Piste d’écriture : Situation vue de l’extérieur
Suite d’un extrait de « Poussière » de R. LEHMANN
Judith était dans sa dix-huitième année, quand elle s’aperçut que la maison d’à côté, depuis des années close, allait être rouverte. Les jardiniers fauchaient, roulaient, roulaient le terrain de tennis, et plantaient des myosotis et des tulipes dans les vases de pierre qui bordaient la pelouse, le long de la rivière. Le lierre aux doigts envahissants, ils l’arrachaient des fenêtres, et la massive façade de pierre grise redevenait soignée et pimpante. Lorsque les jalousies furent levées, lorsque le regard fixe et familier des vieux miroirs ovales, suspendus aux fenêtres des chambres, surveilla à nouveau le jardin, ce fut comme si ce long abandon n’avait jamais été, comme si les enfants d’à côté dussent être encore là, avec leur grand-mère, ces enfants d’à côté qui arrivaient, repartaient, mystérieux, saisissants ; tous cousins, sauf deux frères, tous garçons, sauf une fille ; et qui tombaient par- dessus le mur garni de pêchers, dans le jardin de Judith, pour l’inviter à prendre le thé ou à jouer à cache-cache.
Mais en réalité, tout était différent aujourd’hui…
* * *
Mais en réalité, tout était différent aujourd’hui…
Judith s’aperçut très vite de l’ambiance particulière qui s’accrochait jour après jour à la maison. Après les jardiniers, des ouvriers vinrent transformer l’intérieur de la demeure. Aux couleurs sobres et désuètes d’antan, des tentures rouges et noires remplacèrent les rideaux existants. Des candélabres en fer forgé aux bras immenses succédèrent aux lampes familiales en verres dépolis.
Les immenses canapés de couleur crème furent enlevés au profit de fauteuils club, en cuir noir, entourant des guéridons recouverts de nappes blanches.
Dans l’allée, les bordures furent jalonnées de lampions dessinant le chemin à emprunter. Devant la porte d’entrée, les deux immenses pots autrefois garnis de buis se trouvèrent remplacés par d’énigmatiques sculptures, inquiétantes masses sombres, gardant l’ouverture de la maison comme des sentinelles menaçantes.

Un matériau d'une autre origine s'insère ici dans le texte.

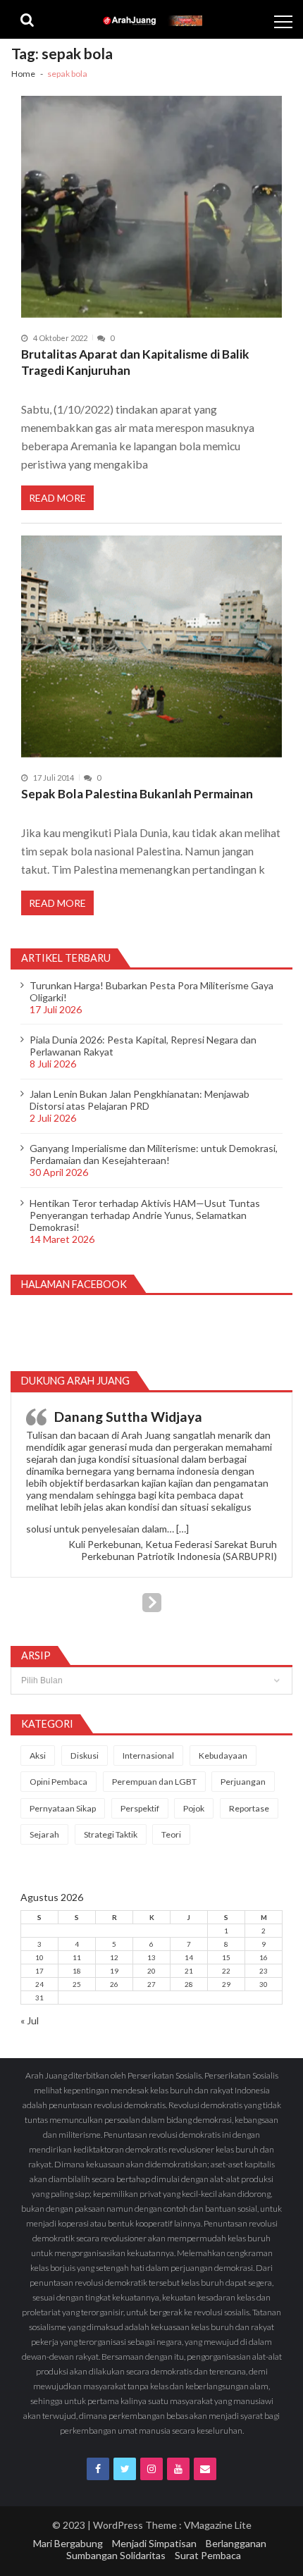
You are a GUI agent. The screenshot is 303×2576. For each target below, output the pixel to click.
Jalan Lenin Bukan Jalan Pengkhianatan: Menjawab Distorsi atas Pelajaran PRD (139, 1100)
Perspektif (139, 1808)
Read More (57, 498)
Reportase (249, 1808)
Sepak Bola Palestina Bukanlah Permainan (137, 793)
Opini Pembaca (58, 1781)
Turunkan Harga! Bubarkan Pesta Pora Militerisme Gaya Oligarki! (151, 991)
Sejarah (44, 1834)
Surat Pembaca (208, 2555)
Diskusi (84, 1755)
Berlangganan (236, 2543)
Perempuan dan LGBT (154, 1781)
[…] (182, 1529)
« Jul (29, 2020)
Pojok (193, 1808)
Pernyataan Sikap (63, 1808)
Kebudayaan (223, 1755)
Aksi (38, 1755)
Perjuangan (243, 1781)
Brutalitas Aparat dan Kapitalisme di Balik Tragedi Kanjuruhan (135, 362)
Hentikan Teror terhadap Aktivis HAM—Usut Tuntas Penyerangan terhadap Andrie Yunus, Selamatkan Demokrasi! (145, 1215)
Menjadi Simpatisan (154, 2543)
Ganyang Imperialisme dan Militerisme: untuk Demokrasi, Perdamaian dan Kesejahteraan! (154, 1154)
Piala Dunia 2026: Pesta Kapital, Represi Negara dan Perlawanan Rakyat (143, 1046)
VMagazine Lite (218, 2525)
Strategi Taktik (110, 1834)
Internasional (148, 1755)
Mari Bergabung (68, 2543)
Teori (171, 1834)
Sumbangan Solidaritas (116, 2555)
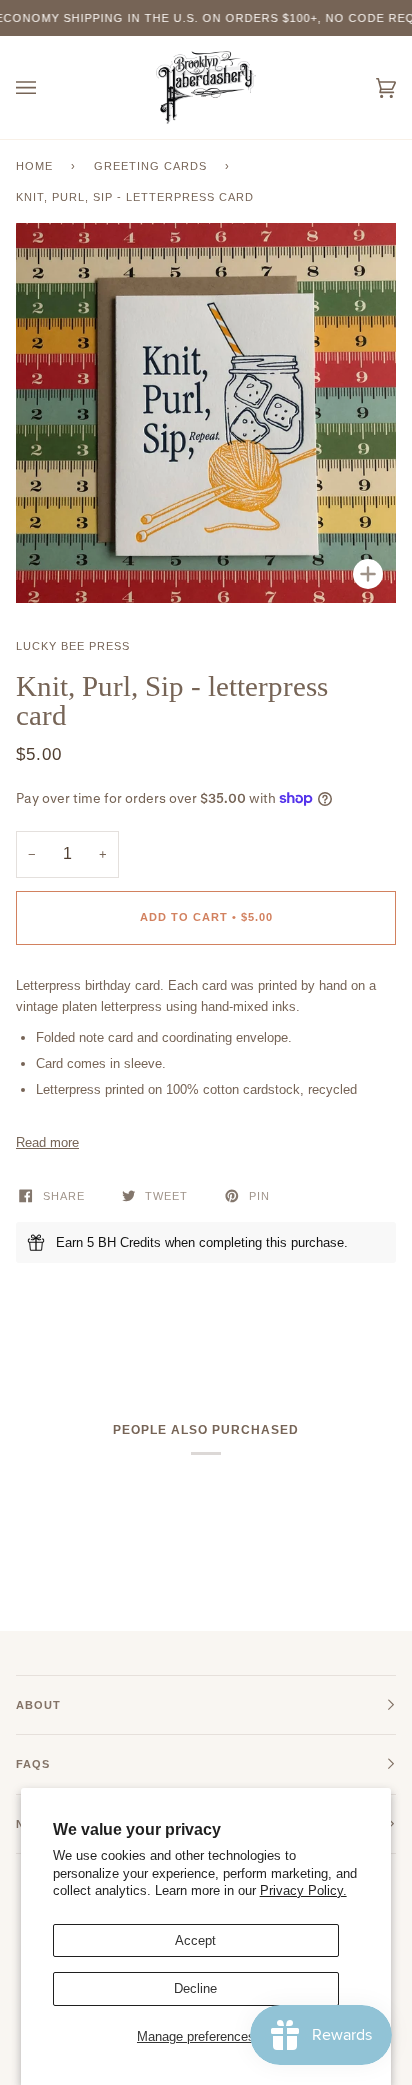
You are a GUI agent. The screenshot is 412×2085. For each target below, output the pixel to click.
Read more (47, 1142)
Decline (195, 1988)
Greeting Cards (150, 166)
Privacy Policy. (303, 1890)
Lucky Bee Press (73, 646)
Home (34, 166)
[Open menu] (46, 87)
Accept (195, 1940)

De jour en jour, l’atmosphère de l’ancienne demeure se transformait inexplicablement et une tension palpable flottait dans l’air ambiant. Elle se ressentait insidieusement et venait perturber la quiétude environnante de leur quartier, jusqu’à présent calme.
Au bout de plusieurs semaines, quand l’aménagement fut terminé, la nouvelle propriétaire arriva. Lorsque la jeune fille la vit la première fois, elle reçut un choc. Elle ne s’attendait pas à un personnage aussi haut en couleur ! La dame, plutôt grande, d’âge incertain, était entièrement vêtue de voiles. Des voiles rouges et noirs, exactement comme les tentures encadrant les fenêtres du salon. Ses cheveux, recouverts eux aussi de voiles, étaient noirs comme les ailes d’un corbeau. Judith constata qu’elle se déplaçait étrangement : elle flottait plus qu’elle ne marchait ! C’est ce que Judith voyait. Bien sûr, ce n’était pas possible et c’était certainement un effet d’optique ! Les voiles lui recouvraient entièrement les pieds, ce qui donnait cette impression irréelle de flottement. De ces longues mains extrêmement blanches, elle tenait deux laisses au bout desquelles deux dobermans effrayants de puissance, l’encadraient.
Tard dans la soirée, Judith entendit du bruit provenant de la propriété voisine. Des voix et des claquements de portières la firent regarder par la fenêtre de sa chambre. Un groupe de quatre personnes, deux couples apparemment, entraient dans la demeure. Quelques instants plus tard, sa voisine ouvrit en grand les portes-fenêtres de la pièce principale et alluma les bougies des candélabres. Les dobermans se couchèrent de part et d’autre de leur maîtresse. Puis elle invita d’un geste élégant ses hôtes à prendre place autour du guéridon, à côté d’elle.
Judith, bouche ouverte, ne perdait pas une miette de la scène. Tout d’abord, il ne se passa rien. De son point d’observation, Judith n’arrivait pas à voir si les convives se parlaient, mais elle avait plutôt l’impression, le ressenti, d’un silence absolu. Ils ne se regardaient pas, contemplaient juste la nappe.
Ils se prirent mutuellement leurs mains, toujours en silence, et continuèrent à méditer. Judith ne comprenait pas ce qui se déroulait sous ses yeux. Elle aurait voulu observer la scène de plus près, mais cela restait impossible. Plusieurs minutes passèrent ainsi, sans que rien ne se produise.
Subitement, il sembla à Judith que la table se soulevait puis retombait aussi brusquement qu’elle s’était élevée. La jeune fille se frotta les yeux, persuadée d’avoir des hallucinations. Mais elle eût confirmation quelques minutes plus tard qu’elle ne rêvait pas. La table bougea encore une fois.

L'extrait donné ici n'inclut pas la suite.